═════ Extrait choisi

Journée d’études "Représentation du corps humain"

, par Béatrice Jaffre, Gildas Morin, Marine Pillaudin, Mélie Jouassin

ÉTUDIER LA REPRÉSENTATION DU CORPS HUMAIN

Journée d’étude et ateliers pédagogiques au Centre Georges Pompidou - Janvier 2025

Formation interdisciplinaire et inter-degré pour l’académie de Versailles.

L’organisation de cette journée dédiée à l’enseignement de l’Histoire des Arts (HDA) s’inscrit dans une réflexion plus large sur l’évolution de cet enseignement et le soutien apporté aux enseignants. Cette initiative de l’inspection pédagogique régionale d’Histoire des arts vise à répondre aux besoins spécifiques des professeurs d’HDA, en leur offrant des contenus scientifiques et universitaires adaptés à leur pratique.

L’objectif principal est de doter les enseignants d’outils et de connaissances leur permettant de :

  • Rendre accessible l’étude de toutes les œuvres, quelle que soit leur nature ou leur complexité
  • Anticiper les questions et réactions que peuvent susciter les œuvres auprès des élèves, afin de mieux préparer les séances et favoriser les échanges
  • Aborder les questions vives et signifiantes posées par des démarches artistiques singulières, en intégrant des perspectives anthropologiques, culturelles et sociologiques
  • Articuler l’enseignement avec l’actualité culturelle, notamment en faisant le lien avec les expositions en cours

Cette approche s’inscrit dans la continuité des réflexions menées depuis l’introduction de l’enseignement de l’histoire des arts dans les programmes scolaires en 2008 pour le primaire et 2009 pour le secondaire. Elle vise à renforcer la dimension interdisciplinaire de cet enseignement, en encourageant le croisement des regards portés par différentes disciplines sur les mêmes œuvres, afin de favoriser une culture commune.

══════════

● Consigne 1
D'après l'extrait, en quelles années l'enseignement de l'histoire des arts est-il entré dans les programmes scolaires du primaire et du secondaire ?
● Consigne 2
Traduisez en anglais cette phrase de l'extrait : « Cette initiative de l’inspection pédagogique régionale d’Histoire des arts vise à répondre aux besoins spécifiques des professeurs d’HDA, en leur offrant des contenus scientifiques et universitaires adaptés à leur pratique. »
● Consigne 3
Réécrivez plus brièvement le paragraphe de l'extrait qui commence par « Cette approche s’inscrit dans la continuité », en conservant ses faits essentiels.

═════ Données fournies

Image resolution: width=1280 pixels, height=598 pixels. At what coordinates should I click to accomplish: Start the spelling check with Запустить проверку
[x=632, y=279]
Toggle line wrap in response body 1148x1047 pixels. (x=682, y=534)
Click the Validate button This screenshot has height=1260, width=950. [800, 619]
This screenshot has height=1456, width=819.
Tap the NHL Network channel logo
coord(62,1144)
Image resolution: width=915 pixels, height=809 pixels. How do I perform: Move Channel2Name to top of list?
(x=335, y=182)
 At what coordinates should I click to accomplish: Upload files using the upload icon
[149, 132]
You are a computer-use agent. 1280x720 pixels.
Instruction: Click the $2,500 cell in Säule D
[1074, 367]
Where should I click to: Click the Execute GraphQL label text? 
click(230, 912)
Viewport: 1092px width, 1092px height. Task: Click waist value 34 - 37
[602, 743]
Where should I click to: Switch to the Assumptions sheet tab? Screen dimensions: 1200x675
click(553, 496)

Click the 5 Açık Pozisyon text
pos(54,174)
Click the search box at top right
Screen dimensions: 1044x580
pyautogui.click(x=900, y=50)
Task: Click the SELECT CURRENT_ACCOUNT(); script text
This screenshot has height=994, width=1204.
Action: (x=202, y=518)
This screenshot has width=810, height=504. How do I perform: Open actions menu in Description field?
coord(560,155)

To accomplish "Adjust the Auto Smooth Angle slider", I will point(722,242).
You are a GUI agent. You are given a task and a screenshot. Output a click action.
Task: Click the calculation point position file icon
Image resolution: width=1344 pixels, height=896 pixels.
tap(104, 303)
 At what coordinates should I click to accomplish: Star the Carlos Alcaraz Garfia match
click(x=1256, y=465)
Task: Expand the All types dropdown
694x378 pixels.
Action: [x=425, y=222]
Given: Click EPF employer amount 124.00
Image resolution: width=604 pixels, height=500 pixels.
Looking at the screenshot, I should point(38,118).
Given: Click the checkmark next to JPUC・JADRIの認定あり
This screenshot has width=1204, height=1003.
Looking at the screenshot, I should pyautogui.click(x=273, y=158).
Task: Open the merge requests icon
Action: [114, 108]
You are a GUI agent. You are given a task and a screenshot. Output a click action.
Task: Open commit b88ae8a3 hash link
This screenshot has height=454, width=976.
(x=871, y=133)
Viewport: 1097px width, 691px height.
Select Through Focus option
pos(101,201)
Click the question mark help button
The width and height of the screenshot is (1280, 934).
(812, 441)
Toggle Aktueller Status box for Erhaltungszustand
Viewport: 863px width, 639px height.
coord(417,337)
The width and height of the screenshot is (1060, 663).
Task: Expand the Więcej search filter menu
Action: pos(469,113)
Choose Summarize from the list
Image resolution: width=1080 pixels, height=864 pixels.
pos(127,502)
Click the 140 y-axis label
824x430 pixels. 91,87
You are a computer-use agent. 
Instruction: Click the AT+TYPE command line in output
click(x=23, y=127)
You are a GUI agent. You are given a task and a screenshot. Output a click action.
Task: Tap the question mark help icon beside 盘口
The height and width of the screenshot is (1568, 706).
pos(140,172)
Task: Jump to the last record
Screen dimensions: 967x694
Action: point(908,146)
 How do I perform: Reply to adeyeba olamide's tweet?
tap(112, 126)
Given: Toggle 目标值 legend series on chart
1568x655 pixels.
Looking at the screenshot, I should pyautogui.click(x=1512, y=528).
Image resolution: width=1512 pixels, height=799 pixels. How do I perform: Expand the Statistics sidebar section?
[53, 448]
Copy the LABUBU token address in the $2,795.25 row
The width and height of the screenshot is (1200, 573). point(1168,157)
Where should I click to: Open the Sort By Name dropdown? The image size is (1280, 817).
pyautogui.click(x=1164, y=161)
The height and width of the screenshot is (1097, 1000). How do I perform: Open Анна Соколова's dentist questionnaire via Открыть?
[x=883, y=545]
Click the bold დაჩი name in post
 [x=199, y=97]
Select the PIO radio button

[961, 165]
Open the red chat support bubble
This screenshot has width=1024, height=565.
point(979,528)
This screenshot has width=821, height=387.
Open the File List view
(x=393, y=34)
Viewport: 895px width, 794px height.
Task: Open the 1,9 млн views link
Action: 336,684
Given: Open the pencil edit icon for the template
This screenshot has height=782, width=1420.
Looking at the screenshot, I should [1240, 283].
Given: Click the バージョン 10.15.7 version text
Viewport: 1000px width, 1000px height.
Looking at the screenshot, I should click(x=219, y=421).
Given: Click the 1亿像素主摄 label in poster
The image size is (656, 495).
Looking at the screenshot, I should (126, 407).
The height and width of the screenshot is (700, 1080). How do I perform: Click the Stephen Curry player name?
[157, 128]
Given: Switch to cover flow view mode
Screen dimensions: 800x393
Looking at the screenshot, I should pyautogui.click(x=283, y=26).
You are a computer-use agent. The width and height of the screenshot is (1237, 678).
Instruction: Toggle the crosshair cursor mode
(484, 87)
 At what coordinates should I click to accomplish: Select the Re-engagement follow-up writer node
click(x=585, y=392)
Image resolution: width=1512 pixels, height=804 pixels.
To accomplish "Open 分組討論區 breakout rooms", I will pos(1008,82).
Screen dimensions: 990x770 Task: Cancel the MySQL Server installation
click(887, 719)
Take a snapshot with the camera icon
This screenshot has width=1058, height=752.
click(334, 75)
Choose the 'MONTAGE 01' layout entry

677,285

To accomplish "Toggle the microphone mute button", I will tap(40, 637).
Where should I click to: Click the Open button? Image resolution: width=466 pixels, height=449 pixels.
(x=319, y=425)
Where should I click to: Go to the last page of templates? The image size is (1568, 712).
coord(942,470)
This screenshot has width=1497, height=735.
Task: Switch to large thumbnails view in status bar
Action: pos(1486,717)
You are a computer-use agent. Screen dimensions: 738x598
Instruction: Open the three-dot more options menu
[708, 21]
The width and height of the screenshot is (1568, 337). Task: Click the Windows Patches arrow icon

══════════

● Réponse attendue 1
En 2008 pour le primaire et en 2009 pour le secondaire.

● Réponse attendue 2
This initiative of the regional teaching inspectorate for Art History aims to meet the specific needs of HDA teachers by offering them scientific and academic content suited to their practice.

● Réponse attendue 3
Cette approche prolonge les réflexions menées depuis l'entrée de l'histoire des arts dans les programmes (2008 au primaire, 2009 au secondaire). Elle veut renforcer son caractère interdisciplinaire en croisant les regards de plusieurs disciplines sur les mêmes œuvres, pour favoriser une culture commune.